More subtle, perhaps, in relating to historical characters is the way in which we understand their motivation. We, as writers, know the key to character is not in the what, but in the why—the all-important GMC. In crafting reasons for our characters’ behavior, we can appeal to the most modern sensibilities, even when directing our heroines to behave in ways that would be otherwise predictable for the time.

It would be historically accurate for a heroine to comply with the directives of her father, husband, or any other man simply because she is resigned to her status as a female, but this reasoning is far from sympathetic to the modern reader. If, however, our heroine chooses subservience consciously, as a means to an end, she takes a much more active role in her own fate and her choice becomes relatable.

In Sherry Thomas’s A Study in Scarlet Women, our lady Sherlock, Charlotte Holmes, complies with her father’s request to conform to feminine expectations of dress and behavior even though those things do not come naturally to her, but she does so with the promise that the payoff will be funding for the education she seeks—the first step to an independent future. She illustrates perfectly that compliance can be a perfectly acceptable what, so long as meek acceptance is not the why.

Strength does not require that a character possess a high-conflict personality, but rather a compelling purpose.  The G & M of GMC are goal and motivation. If a heroine believes she is inherently unentitled to possess her own individual goals—however privately held—the story is over before it begins.
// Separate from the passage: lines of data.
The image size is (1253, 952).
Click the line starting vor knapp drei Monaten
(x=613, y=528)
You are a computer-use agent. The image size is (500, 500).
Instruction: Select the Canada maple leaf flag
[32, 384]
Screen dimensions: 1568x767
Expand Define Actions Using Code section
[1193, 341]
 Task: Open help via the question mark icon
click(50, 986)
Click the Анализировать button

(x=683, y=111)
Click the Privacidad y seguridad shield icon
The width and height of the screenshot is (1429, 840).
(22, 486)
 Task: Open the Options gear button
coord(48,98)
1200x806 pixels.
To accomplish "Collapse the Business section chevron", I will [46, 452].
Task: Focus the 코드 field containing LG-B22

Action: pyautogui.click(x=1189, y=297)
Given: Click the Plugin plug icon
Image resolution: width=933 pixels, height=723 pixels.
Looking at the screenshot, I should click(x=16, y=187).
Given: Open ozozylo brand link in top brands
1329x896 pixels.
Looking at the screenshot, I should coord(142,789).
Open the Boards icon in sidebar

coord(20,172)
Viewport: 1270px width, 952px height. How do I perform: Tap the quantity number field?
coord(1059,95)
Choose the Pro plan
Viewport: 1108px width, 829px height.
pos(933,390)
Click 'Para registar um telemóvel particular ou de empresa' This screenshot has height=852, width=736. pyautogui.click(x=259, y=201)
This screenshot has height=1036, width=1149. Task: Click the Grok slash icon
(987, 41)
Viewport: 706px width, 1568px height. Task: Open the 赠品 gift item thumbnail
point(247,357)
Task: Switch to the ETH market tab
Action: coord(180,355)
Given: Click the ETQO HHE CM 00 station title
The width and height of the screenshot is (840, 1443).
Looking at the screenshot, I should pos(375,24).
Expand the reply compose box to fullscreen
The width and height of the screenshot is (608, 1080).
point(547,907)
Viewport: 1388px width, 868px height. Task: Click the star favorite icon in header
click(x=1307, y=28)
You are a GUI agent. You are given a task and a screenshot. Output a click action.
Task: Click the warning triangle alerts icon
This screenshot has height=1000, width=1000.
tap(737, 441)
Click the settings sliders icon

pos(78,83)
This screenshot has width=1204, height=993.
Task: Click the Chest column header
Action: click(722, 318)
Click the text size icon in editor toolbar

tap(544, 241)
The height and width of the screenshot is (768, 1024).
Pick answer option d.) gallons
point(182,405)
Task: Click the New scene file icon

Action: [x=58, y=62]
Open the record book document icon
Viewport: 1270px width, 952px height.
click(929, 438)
Liana De la Rosa, author of To Love a Scandalous Duke, says it best: “I feel we owe our readers historical accuracy…so long as said accuracy doesn’t keep the heroine from winning in the end.”

Sara Portman writes historical romance for Kensington’s Lyrical Press. Her debut novel, THE REUNION, was named the 2015 winner in the Historical Category of the Romance Writers of America® Golden Heart® contest.

A daughter of the Midwest, Sara was born in Illinois, grew up in Michigan, and currently lives in Ohio. In addition to her writing endeavors, Sara is a wife and mother in a large, blended family.

When not reading or dreaming up romantic fiction, Sara works in corporate finance by day and holds a B.B.A. in Accounting from the University of Toledo. As part of her academic experience, Sara spent a semester in London, UK through a study abroad program at Richmond College. Her anglophile tendencies continue today.

Keep up with Sara at or on Facebook: /saraportmanauthor or Twitter:  @saraportmanauth.  Find her latest release, THE CHASE, everywhere books are sold on November 21, 2017.


In this thrilling romance from award-winning author Sara Portman, the illegitimate son of a nobleman and a woman on the run chase their fate on the London Road . . .

According to his father’s terms, Michael Rosevear’s duty is to be ignored—until such time as he is useful. Now that the earldom is in need of funds, Michael is to be sold off in marriage to the daughter of a crass but wealthy merchant willing to pay for any connection to nobility—even from the wrong side of the blanket . . .

En route to his fate in London, Michael does not plan to board an extra passenger. Yet there is something in the young miss’s desperate plea that tugs at his conscience—though he is certain her story is a fabrication . . .

Juliana Crawford has fled her father’s cruel home. Using a false name to evade pursuit, she must find a private traveler with whom to complete her escape.  Chance matches her with a dark and wounded young lord who guards his own secrets just as carefully. The unlikely pair embark on a journey filled with revelation and unexpected adventure—one that may lead them to question whether to part at their destination—or change course entirely. . .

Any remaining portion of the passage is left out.